E quando il Regno Unito ha affrontato lo scandalo delle uniformi “gender neutral” (camicia e pantaloni) imposte nelle scuole per «rispettare i ragazzi che sono a un crocevia riguardo alla comprensione del proprio genere»? Protestarono i supporter dei diritti delle donne, quelli dei trans («una vera uniforme di genere neutro consentirebbe ai maschi di indossare le gonne e a entrambi i sessi di indossare i pantaloni», «se un trans volesse mettersi la gonna non potrebbe farlo»), ma soprattutto gli ambientalisti: «Il cambiamento climatico è un problema enorme per i giovani e i regolamenti della scuola non dovrebbero costringere i ragazzi a indulgere alla fast fashion».
Il sessismo di chi chi grida al Nobel sessista. O scoppia di inclusione
Ancora. Quando il Nobel per la pace 2021 andò a Maria Ressa (insieme al collega russo Dmitry Muratov), la giornalista filippina diventò subito la “femmina numero 59”. La tesi del ripresissimo Smithsonian era che il premio fosse sessista, alimentasse la disparità di genere e le disuguaglianze razziali, e che il mondo non era in grado di riconoscere e consacrare il successo delle donne su una lista di quasi mille premi finiti ai maschi. Ressa, giornalista premiata per meriti sul campo, venne ridotta a «una delle pochissime donne ad aver vinto un premio Nobel». Il sessismo di chi grida al sessismo, insomma.
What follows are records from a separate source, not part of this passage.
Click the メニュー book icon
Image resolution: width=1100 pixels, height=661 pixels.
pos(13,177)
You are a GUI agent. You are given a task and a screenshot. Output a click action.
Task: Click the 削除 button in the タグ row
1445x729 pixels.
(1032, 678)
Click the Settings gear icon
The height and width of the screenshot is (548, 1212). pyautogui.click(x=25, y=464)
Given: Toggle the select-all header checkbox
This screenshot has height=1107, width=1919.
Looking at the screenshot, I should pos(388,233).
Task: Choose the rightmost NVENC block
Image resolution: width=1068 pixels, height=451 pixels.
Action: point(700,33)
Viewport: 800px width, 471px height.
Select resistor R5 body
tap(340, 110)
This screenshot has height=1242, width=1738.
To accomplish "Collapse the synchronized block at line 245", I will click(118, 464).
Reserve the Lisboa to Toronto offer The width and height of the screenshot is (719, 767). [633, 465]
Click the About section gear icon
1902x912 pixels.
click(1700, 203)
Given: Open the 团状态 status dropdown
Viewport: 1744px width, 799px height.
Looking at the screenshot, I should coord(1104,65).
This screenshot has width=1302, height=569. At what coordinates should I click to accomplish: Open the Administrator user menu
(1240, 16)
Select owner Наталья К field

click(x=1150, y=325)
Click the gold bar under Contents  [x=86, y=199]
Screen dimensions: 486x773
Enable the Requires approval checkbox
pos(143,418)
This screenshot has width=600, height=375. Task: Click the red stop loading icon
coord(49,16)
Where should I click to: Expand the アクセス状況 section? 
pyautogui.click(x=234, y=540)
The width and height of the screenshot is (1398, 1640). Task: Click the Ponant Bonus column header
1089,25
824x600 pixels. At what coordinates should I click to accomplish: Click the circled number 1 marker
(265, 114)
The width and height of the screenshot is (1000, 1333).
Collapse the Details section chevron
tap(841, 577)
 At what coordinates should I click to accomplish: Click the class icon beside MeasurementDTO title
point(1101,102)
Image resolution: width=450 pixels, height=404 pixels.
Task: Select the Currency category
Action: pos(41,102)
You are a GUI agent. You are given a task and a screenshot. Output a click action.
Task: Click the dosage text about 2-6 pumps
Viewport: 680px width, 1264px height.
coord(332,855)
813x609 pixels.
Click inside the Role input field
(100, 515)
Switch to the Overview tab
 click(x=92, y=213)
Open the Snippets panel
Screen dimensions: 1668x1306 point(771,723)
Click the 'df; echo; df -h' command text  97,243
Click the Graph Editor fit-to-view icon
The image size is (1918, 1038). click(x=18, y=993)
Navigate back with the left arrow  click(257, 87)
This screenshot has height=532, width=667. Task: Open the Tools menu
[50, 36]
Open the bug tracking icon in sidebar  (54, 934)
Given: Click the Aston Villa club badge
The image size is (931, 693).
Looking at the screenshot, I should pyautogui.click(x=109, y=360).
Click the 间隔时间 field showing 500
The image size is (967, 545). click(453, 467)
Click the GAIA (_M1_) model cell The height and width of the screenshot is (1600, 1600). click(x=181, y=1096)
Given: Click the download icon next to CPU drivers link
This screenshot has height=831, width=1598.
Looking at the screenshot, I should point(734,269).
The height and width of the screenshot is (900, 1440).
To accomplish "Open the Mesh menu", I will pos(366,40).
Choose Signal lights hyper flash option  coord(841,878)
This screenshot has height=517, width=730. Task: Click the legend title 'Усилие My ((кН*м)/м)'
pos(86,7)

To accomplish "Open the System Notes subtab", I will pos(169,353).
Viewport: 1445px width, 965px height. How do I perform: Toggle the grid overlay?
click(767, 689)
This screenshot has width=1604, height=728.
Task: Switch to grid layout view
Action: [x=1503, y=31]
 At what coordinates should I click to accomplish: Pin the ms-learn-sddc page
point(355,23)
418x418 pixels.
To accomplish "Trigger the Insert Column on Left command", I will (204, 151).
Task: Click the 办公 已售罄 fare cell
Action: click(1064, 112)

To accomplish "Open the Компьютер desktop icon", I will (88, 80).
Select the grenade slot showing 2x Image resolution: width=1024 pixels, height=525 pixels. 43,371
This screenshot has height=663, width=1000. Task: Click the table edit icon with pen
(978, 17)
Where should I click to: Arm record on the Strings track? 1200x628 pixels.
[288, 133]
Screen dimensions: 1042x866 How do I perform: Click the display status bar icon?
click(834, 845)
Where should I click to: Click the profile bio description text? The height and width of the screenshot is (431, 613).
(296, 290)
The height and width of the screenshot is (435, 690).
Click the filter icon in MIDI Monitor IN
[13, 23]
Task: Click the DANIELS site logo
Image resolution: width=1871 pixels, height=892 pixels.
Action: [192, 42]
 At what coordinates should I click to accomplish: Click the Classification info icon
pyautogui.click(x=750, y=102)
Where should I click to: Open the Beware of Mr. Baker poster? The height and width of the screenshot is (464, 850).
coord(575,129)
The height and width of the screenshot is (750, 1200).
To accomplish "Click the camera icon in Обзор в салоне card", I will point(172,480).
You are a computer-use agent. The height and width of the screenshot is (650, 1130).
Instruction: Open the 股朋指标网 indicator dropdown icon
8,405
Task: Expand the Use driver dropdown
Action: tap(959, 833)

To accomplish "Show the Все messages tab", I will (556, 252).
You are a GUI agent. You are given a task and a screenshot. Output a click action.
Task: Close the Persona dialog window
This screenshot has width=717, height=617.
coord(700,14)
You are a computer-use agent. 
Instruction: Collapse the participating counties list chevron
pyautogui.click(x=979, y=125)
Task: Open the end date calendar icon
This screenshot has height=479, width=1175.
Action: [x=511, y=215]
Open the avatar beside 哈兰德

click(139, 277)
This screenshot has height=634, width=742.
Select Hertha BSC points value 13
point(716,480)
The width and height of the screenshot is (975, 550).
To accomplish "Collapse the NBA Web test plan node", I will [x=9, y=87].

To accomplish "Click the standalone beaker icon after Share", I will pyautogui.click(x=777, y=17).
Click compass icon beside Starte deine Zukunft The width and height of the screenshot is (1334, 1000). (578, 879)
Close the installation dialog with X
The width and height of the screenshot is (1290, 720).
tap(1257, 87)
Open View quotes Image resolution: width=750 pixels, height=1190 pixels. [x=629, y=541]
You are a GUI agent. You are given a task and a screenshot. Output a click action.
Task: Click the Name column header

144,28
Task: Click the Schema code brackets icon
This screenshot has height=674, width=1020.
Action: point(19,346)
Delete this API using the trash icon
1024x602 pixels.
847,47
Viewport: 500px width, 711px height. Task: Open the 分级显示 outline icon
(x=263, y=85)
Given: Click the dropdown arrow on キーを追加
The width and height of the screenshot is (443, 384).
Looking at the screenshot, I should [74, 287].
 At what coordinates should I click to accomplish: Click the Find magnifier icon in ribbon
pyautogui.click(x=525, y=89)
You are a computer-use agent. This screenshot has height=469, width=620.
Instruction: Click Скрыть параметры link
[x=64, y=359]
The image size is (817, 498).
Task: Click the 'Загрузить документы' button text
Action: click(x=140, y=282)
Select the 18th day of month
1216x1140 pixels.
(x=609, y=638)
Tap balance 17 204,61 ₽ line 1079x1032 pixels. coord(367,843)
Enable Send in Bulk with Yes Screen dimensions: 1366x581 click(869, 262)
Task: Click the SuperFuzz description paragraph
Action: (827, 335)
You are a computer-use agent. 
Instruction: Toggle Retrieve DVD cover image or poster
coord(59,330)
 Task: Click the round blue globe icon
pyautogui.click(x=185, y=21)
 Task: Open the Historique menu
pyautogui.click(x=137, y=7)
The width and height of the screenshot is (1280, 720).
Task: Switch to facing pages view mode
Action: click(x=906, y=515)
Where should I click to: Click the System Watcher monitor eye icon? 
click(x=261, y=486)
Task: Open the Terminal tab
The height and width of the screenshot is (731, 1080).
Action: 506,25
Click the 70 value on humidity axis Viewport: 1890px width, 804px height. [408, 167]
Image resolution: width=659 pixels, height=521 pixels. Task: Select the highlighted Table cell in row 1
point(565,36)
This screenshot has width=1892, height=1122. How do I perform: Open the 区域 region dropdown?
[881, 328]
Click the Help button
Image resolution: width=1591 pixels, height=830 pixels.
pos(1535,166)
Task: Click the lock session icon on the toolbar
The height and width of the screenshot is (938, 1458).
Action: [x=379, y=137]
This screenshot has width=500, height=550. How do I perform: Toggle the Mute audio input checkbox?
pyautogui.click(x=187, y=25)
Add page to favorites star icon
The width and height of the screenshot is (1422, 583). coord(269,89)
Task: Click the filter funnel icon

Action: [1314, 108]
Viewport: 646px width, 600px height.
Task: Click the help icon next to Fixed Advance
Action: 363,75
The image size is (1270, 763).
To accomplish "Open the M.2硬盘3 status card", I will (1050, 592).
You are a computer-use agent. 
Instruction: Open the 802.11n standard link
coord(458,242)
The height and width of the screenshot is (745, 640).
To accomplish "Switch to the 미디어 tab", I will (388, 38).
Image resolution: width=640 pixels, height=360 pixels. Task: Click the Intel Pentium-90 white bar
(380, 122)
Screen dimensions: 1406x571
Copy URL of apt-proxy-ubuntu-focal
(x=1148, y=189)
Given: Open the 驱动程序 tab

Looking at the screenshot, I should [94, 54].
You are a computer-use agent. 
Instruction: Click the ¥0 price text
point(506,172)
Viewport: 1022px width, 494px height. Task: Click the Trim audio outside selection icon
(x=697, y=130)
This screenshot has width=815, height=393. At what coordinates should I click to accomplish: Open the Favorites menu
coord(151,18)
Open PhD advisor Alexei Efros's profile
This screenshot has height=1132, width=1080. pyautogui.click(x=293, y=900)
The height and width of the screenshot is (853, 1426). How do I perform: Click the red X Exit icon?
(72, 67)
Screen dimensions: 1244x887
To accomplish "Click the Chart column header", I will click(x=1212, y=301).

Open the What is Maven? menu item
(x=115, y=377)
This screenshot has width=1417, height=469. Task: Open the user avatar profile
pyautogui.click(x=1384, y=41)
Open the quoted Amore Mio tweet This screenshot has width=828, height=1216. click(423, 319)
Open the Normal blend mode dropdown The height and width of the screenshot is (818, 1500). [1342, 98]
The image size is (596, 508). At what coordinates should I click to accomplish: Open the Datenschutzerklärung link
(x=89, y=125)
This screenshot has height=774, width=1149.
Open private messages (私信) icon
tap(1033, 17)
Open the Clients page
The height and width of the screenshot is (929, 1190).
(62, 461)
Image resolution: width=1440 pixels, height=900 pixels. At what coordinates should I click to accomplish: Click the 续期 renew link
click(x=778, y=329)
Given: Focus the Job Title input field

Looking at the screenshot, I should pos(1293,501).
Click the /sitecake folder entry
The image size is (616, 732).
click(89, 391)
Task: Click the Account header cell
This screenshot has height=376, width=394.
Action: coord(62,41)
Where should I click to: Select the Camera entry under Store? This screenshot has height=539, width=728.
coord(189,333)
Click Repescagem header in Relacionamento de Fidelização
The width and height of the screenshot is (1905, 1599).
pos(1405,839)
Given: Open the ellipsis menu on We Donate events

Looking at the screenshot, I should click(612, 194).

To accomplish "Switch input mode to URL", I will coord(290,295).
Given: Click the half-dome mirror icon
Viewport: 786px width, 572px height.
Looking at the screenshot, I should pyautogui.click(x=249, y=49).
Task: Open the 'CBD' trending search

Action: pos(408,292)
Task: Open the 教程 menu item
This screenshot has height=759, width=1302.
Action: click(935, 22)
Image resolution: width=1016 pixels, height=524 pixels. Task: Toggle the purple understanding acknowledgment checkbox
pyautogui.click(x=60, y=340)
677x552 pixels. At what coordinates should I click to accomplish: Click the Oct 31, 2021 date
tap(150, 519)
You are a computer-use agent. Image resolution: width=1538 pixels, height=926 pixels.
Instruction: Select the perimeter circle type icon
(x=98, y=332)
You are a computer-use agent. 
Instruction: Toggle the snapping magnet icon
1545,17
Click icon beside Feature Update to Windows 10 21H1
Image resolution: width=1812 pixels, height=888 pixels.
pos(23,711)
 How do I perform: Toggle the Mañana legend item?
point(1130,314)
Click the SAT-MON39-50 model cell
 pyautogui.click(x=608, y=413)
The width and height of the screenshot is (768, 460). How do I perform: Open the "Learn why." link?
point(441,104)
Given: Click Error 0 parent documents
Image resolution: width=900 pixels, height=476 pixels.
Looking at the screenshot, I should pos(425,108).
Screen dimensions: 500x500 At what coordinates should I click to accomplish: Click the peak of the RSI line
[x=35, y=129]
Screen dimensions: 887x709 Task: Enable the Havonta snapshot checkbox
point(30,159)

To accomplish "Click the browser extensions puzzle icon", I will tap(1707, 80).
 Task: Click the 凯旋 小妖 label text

Quanto alle élite culturali, Tempi vi ha raccontato di recente che fine ha fatto la Royal Society of Literature, bicentenaria accademia inglese devastata dall’inclusività: o come l’hanno definita i grandi autori Margaret Atwood, Kazuo Ishiguro, Ian McEwan svendita della libertà di parola. Il corso inaugurato alla fine del 2021 «per rendere la Società meno pallida, stantia e maschile», ossia per «aprirla ad autori di minoranze etniche e categorie sottorappresentate, dagli Lgbtq+ ai disabili», ha finito per ammettere “esordienti” suggeriti “dal pubblico” e non solo.
Quando si è posto il problema di mostrare solidarietà a Salman Rushdie, accoltellato da un fanatico islamico nel 2022, che lottava tra la vita e la morte in ospedale, la dirigenza decise che la cosa poteva «risultare offensiva» e che doveva «rimanere imparziale». «Imparziale rispetto al tentato omicidio?», mandò a dire Rushdie. Pensavamo che da wokeland fosse tutto. Poi è uscito Emilia Pérez.